There are definite homosexual and homoerotic undertones throughout the film, particularly in the relationship between Joe and Ratso. Are they gay? It’s hard to tell. There are certainly tender moments between the two of them. While we see flashbacks of Joe’s past, when we enter Ratso’s mind, it’s to envision his magical future in Florida, generally with a shirtless, attractive Joe. It’s not too hard to read this as homoerotic, but I don’t think it is. That these two men come to love each other, but I don’t gather a sexual thing between the two of them. They’re merely devoted to each other. Still, that’s been a common read. This is further enforced by the constant gaybashing the two of them do. This is further indicated by Joe’s inability to perform with Shirley until she accuses him of being gay, which suddenly changes everything. Of course, this is merely my opinion, and the reading that the two men are closeted is certainly one that can be justified.
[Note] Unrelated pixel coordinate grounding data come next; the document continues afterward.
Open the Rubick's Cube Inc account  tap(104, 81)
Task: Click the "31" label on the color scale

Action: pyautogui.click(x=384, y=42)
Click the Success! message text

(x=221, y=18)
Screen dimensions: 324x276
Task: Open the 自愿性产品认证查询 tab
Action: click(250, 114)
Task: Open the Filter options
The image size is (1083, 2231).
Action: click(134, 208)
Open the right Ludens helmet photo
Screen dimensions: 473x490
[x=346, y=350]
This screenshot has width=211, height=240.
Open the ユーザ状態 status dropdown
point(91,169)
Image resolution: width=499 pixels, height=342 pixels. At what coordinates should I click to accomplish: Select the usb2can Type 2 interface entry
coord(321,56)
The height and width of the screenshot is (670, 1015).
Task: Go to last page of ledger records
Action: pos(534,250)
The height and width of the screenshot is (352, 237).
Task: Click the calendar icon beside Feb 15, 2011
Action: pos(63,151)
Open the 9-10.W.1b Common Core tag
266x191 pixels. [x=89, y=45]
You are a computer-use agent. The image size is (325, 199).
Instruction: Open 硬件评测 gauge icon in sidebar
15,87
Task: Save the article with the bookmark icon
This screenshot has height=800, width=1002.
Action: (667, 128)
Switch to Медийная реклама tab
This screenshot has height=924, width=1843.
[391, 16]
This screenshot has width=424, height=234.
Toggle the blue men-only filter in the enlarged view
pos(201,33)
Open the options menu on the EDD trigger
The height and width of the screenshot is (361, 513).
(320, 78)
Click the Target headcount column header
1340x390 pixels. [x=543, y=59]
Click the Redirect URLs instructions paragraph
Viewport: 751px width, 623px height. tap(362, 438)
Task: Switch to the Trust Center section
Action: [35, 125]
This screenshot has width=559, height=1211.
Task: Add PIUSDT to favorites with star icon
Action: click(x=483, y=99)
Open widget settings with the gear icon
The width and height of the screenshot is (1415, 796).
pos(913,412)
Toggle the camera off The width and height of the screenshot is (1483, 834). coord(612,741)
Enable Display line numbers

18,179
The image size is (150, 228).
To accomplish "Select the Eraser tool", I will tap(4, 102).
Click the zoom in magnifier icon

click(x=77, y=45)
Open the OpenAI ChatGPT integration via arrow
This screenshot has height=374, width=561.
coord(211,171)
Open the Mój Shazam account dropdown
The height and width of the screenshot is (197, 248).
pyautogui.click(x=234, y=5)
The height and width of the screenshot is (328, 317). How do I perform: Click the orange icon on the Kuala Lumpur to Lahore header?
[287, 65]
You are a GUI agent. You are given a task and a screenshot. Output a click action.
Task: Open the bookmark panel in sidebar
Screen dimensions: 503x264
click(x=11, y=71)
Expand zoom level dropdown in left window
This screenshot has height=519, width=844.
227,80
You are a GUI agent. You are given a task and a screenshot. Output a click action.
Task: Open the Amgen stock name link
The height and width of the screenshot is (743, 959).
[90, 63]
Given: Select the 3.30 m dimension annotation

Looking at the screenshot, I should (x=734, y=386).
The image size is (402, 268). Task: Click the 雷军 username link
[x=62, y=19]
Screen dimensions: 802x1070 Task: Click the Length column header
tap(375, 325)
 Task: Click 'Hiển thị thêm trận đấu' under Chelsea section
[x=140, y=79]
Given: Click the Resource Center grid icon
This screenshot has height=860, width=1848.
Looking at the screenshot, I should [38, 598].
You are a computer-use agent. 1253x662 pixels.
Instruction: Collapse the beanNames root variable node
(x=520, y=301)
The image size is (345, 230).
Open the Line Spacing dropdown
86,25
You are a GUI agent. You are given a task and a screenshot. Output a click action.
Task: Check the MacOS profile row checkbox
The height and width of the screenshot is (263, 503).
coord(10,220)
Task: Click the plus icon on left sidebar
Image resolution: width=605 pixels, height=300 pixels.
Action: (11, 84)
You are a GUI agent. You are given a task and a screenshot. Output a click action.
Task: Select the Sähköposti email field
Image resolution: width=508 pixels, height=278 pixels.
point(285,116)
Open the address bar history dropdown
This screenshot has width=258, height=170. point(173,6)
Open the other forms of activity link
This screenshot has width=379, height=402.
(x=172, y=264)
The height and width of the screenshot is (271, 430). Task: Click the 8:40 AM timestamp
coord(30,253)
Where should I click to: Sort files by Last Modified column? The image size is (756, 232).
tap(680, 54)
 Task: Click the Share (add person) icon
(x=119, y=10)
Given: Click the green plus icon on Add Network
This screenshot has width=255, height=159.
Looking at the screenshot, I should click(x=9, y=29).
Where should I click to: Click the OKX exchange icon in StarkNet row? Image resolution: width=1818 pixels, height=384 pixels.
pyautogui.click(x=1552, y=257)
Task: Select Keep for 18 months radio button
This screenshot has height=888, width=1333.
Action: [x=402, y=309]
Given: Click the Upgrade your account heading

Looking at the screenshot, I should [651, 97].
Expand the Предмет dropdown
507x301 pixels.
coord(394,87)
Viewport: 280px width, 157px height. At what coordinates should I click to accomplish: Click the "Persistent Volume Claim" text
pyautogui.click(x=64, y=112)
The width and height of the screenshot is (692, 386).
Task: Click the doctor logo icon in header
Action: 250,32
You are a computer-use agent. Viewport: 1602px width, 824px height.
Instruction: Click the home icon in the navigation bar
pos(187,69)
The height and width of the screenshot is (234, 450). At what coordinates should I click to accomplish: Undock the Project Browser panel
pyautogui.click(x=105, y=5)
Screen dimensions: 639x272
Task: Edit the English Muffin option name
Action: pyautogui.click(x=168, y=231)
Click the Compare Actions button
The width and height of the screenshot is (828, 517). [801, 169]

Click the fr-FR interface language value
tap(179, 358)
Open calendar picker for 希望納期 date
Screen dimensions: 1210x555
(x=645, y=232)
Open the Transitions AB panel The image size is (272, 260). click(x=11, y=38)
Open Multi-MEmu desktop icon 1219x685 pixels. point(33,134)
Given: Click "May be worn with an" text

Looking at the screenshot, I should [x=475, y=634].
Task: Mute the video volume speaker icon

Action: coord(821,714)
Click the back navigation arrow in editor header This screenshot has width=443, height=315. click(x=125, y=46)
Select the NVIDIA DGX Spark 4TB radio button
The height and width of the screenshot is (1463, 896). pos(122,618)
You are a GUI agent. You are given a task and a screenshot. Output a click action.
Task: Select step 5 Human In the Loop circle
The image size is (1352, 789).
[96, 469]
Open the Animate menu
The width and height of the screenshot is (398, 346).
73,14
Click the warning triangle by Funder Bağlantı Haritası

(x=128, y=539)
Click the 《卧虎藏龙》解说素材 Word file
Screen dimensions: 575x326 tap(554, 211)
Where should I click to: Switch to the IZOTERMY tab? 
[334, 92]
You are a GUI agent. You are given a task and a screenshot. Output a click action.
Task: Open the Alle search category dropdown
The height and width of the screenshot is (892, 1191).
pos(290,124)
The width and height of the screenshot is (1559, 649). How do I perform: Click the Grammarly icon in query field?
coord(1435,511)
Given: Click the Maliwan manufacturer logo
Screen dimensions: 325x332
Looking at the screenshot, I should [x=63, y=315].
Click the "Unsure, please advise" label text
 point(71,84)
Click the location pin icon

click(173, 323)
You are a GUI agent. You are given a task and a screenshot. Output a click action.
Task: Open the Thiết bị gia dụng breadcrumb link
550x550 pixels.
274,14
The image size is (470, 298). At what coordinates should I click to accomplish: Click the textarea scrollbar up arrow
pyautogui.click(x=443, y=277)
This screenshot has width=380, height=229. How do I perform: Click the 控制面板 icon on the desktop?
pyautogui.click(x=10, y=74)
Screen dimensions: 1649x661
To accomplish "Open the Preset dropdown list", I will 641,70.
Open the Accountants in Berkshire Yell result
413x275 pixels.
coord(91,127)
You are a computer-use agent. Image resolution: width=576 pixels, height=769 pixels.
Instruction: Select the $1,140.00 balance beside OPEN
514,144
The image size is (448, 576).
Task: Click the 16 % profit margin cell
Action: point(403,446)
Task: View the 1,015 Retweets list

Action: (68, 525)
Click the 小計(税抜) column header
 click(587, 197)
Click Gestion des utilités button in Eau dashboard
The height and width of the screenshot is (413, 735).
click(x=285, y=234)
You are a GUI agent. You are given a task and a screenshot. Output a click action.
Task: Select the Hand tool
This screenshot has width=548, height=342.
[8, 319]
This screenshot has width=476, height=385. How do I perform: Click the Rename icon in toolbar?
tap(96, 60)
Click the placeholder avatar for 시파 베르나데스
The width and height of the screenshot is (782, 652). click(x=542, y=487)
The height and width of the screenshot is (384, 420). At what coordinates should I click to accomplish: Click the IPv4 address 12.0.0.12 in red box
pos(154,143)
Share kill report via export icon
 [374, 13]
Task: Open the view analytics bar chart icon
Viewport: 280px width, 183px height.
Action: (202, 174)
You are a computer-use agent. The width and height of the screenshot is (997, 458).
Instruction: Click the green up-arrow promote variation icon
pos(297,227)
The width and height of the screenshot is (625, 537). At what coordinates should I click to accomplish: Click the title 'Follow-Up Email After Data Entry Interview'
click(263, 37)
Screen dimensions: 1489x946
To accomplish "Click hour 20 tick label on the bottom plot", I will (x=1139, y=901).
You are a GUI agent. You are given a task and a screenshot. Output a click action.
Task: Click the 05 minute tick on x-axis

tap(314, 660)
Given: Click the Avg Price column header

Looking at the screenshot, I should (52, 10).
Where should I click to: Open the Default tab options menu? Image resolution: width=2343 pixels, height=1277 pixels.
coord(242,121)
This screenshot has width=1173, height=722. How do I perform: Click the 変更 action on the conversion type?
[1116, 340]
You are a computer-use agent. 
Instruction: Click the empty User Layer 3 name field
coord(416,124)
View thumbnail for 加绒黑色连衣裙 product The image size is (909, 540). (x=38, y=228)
What stays with me from the film is the plight of these two men, desperate for anything to get them out of their situation and unable to do anything that works, never getting ahead. At one point, Joe pawns his little battery operated radio for $5. This doesn’t sound like much except that the radio is virtually the only thing he has left from his life in Texas. It’s been his constant companion, the only thing he has for entertainment. To see it go, and go so quickly is a tragic moment in the film. It’s evident to anyone watching that there’s no chance in hell of him getting his radio back. They freeze in their squat, barely able to cook a meal, and at almost every turn, their life together disintegrates.
Midnight Cowboy is celebrated in no small part because it was originally released with an X rating, a rating that was subsequently dropped to R without any changes or cuts. Why did it get an X initially? I have no idea. It’s certainly got enough troubling material in it that I wouldn’t let anyone under 17 watch it, but it’s hardly explicit.
Despite the fact that this film is almost as old as I am, very little in it has aged. This is still a masterful film worth watching, worth studying.
Why to watch Midnight Cowboy: The strangest love this side of Martha Ivers.